The Piano Trio in D minor, Op. 63 is eminently representative of this ‘new method’.  Schumann’s  inspiration and motivation in writing seem to have been two-fold.  In 1846 Clara Schumann published her own Piano Trio in G minor, Op. 17.  Although she was inclined to dismiss it as “effeminate and sentimental”, it was enthusiastically and respectfully received.  Amongst those whose praised it was the Schumanns’ friend and colleague, Felix Mendelssohn, who declared himself “impressed”, noting, in particular, fugato passages in the last movement.  Numerous commentators have suggested that Robert, who was still at this point adjusting to being married to a woman with a much larger, international professional reputation than his own, conceived his trio in competition with his wife’s, with the intention of asserting his role as the composer in the house. Or it may have been a more straightforward reaction to the quality and success of the piece.  Or a bit of both.

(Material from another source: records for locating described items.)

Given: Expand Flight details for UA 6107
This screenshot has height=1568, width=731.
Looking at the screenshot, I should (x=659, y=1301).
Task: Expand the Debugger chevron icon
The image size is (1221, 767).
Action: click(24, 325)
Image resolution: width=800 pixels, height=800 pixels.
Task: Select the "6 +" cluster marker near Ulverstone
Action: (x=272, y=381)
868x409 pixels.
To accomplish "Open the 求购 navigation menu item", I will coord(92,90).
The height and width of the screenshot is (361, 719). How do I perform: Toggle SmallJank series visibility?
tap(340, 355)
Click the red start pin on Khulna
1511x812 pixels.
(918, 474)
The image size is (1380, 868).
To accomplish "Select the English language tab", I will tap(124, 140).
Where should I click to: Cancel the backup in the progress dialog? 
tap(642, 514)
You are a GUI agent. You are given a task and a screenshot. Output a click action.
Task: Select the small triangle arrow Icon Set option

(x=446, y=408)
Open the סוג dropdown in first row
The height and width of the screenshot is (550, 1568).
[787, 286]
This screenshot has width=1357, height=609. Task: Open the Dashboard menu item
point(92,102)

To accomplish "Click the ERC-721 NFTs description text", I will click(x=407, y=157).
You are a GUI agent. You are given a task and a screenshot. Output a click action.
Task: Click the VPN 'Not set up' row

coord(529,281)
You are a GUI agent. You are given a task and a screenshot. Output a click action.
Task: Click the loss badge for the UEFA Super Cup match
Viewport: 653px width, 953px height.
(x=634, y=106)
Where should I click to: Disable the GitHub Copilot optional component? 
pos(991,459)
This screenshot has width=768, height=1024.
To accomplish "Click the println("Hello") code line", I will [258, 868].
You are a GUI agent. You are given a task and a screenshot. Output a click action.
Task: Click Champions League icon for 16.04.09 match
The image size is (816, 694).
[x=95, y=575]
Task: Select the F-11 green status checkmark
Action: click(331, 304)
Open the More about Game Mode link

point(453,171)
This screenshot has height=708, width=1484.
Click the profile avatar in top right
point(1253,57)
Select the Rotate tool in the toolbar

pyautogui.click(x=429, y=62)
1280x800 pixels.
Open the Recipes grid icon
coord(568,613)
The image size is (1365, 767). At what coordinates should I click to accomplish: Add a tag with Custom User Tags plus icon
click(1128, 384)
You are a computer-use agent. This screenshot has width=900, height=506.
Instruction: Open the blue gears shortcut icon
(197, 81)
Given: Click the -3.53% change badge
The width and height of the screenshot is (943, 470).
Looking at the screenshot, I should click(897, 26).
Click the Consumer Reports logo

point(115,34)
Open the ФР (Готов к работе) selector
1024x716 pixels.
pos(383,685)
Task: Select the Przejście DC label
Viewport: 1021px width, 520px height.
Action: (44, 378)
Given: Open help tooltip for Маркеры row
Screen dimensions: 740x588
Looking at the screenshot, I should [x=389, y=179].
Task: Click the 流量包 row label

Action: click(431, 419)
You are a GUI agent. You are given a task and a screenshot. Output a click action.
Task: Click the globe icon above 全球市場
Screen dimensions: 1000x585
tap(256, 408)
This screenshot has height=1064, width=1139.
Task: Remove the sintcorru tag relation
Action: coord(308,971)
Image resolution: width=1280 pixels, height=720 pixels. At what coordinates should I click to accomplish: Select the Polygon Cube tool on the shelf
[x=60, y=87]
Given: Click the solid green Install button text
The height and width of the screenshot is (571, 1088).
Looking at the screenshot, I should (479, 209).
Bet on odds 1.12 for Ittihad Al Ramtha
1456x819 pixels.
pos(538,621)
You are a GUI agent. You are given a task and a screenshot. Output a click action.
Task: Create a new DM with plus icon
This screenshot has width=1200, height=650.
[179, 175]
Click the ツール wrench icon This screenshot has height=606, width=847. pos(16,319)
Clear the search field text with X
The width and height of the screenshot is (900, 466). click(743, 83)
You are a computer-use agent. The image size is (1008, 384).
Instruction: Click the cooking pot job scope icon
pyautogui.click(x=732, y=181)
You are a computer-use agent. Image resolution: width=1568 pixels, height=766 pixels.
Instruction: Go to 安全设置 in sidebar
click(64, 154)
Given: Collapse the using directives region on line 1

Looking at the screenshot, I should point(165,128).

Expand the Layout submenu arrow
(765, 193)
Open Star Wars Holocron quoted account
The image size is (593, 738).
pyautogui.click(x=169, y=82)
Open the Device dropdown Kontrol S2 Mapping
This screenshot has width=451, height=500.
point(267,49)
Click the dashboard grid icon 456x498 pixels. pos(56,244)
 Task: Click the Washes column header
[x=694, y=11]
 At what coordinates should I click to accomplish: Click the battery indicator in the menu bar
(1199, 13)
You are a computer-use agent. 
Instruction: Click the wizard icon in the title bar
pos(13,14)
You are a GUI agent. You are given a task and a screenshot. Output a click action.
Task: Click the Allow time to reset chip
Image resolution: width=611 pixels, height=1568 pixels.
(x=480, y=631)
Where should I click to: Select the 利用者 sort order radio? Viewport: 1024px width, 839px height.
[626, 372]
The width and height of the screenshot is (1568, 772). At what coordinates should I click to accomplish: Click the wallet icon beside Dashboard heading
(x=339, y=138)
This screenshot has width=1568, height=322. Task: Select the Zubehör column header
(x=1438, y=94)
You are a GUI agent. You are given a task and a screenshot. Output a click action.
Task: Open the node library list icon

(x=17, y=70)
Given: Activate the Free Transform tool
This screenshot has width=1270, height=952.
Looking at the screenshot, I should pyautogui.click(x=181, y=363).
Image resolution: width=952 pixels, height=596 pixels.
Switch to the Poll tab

The other source of inspiration appears to have been Mendelssohn’s great D minor piano trio of 1839.  While Schumann wrote admiringly about the “Ghost” and “Archduke” trios of Beethoven, and Schubert’s E-flat trio, he reserved especially glowing terms for Mendelssohn’s, calling it “the most masterful trio of the present era. . . .  It is a beautiful composition that years from now will delight our grandchildren and great grandchildren”.  True enough. The fact that Mendelssohn’s and Schumann’s trios are in the same key, and that the heads of the principal themes of the first movements of each are virtually identical in contour, cannot be complete coincidence.

Schumann’s ‘working out’ of the elements of his composition is on a granular, Beethovenian level, evident on the small scale and the large, but it is so comprehensive that it would take pages to delineate. As an example, in the first movement -- Mit Energie und Leidenschaft (“with energy and fervor”) -- an opening theme that commences with an ascending fourth and features half steps prominently, contributes the material for the second theme, in which the half-steps are stacked chromatically and followed by a descending (arpeggiated) fifth (the inversion of the fourth). While the movement as a whole mostly adheres to the sonata allegro form, Schumann audaciously introduces an entirely new theme in the middle of the development.  In a moment of magic, the music stops completely and an obbligato is heard (in which the interval of the fourth from the principal theme is prominent), sul ponticello, played first by the cello alone and then with violin, over quiet triplet chords in the piano.  It emerges that the true ‘tune’ is in the chorale-like chords of the piano, which then receives lengthy treatment before the recapitulation.

The second movement, Lebhaft, doch nicht zu rasch (“Lively, definitely not too hasty”) is a scherzo that begins with a two-measure introduction in a moment of harmonic uncertainty but settles quickly into the third-related, “relative” key of F major.  The principal motif of the scherzo proper -- a rhythmically springy ascending figure -- begins, like that of the first movement, on A and covers the same interval as the head of the first movement (A-F). A figure from the two-bar introduction progressively acquires more significance, transformed into dizzy, chromatic whirls of eighth notes. The trio section subtracts the dotted rhythm from the scherzo theme and explores the same ascending 6th (A-F) canonically between the three players.

Next, Langsam, mit inniger Empfindung (“slowly, with inner feeling”), in A minor -- another key in a third-relationship to the previous one.  The bleakly tragic opening theme of the violin once again begins on A, but here it is the tonic of the movement’s key, and we feel we have reached the still center of the piece.  The entrance of the cello moves things toward a middle section -- Bewegter (“moving”) --  in F major, of simpler texture and greater optimism, before a truncated return of the Langsam, which leads, attacca, into the last movement: Mit Feuer (“with fire”). The harmonic ambiguities and air of tragedy vanish in a sunny D Major sonata movement with a lengthy coda, in many ways the most conventional and straightforward movement in this remarkable trio.